Mandare una email ad un amico all’estero, dunque, poteva significare potenzialmente dare il via ad un nuovo focolaio, ad una nuova colonia di utenti di Hotmail. Affascinato da questa epidemia, Jurvetson scrisse che «da un punto di vista epidemiologico, era come se Zeus avesse starnutito sul Pianeta».
Conclusione
Tutto questo è successo nel 1996, all’alba del World Wide Web che conosciamo oggi. Il consumatore della rete era una creatura ancora tutta da scoprire, e il web marketing… beh, se confrontato a oggi, possiamo semplicemente dire che non esisteva.

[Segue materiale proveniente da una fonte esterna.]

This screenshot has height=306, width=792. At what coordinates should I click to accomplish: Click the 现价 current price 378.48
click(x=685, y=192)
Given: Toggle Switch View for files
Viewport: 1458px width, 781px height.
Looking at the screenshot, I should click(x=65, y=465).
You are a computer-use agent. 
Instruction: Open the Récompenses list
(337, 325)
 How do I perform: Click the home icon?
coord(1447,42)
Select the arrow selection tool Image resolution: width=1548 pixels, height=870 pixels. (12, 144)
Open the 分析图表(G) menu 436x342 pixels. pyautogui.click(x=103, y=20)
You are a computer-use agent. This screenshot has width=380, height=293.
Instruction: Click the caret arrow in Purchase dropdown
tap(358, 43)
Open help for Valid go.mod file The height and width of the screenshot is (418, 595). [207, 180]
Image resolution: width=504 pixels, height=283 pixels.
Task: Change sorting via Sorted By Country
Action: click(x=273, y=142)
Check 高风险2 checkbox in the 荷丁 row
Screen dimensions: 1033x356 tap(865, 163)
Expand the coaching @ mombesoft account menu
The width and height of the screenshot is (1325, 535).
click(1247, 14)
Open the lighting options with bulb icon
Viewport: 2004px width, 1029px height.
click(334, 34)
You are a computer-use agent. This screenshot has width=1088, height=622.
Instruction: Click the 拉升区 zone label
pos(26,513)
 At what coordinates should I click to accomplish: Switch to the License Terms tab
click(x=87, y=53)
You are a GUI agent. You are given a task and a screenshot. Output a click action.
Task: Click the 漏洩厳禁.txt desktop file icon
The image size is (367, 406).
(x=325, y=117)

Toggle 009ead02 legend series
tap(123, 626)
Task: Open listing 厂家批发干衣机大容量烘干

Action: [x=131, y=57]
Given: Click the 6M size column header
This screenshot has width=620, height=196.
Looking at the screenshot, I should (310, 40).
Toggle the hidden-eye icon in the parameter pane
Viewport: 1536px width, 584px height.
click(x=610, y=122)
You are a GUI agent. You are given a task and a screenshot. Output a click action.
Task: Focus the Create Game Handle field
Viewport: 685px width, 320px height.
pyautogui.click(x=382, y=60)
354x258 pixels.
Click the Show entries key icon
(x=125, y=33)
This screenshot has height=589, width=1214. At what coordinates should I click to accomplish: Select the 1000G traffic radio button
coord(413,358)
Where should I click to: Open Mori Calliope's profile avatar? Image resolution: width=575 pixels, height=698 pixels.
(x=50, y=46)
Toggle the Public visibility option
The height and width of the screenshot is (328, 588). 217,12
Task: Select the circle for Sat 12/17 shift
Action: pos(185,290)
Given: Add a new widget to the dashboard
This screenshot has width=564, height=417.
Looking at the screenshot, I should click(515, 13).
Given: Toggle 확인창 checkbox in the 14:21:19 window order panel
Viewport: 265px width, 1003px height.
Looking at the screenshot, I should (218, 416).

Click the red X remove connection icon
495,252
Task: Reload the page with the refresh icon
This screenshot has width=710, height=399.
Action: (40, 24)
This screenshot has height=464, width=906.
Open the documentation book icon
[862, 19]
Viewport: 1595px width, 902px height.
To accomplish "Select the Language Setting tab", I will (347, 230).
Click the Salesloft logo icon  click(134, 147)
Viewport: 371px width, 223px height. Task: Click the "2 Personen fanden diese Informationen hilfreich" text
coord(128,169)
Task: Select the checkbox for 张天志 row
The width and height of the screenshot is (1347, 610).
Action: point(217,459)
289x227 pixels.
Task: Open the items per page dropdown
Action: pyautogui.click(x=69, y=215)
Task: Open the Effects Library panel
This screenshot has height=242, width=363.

Ma è proprio questo scenario ancora piano, tutto da esplorare e vergine, che fa del lancio digitale di Hotmail un caso esemplare. Da qui si capisce che concepire, sviluppare e rifinire un prodotto nel modo giusto può portarlo ad una fortuna immensa, senza la scottante necessità di alti budget per il marketing o l’advertising.
Tutto sta, però, nel trovare la strada giusta. Un processo tutt’altro che facile: ma come dico sempre, e come dimostra la storia di Hotmail, il web è anche il regno dei tentativi.
Provare, sperimentare, sbagliare, e riprovare, giacché in rete è possibile osare molto di più. La strada scelta per il tuo lancio digitale non ti sta portando i risultati che cercavi? Non ti deve interessare quanto ci hai lavorato: devi invece lasciarti alle spalle quella strada improduttiva, per provare un’altra via.
Se Sabeer Bhatia e di Jack Smith non avessero abbassato gli scudi accettando d’inserire la tagline di Draper, probabilmente oggi non staremmo ancora qui a parlare di Hotmail.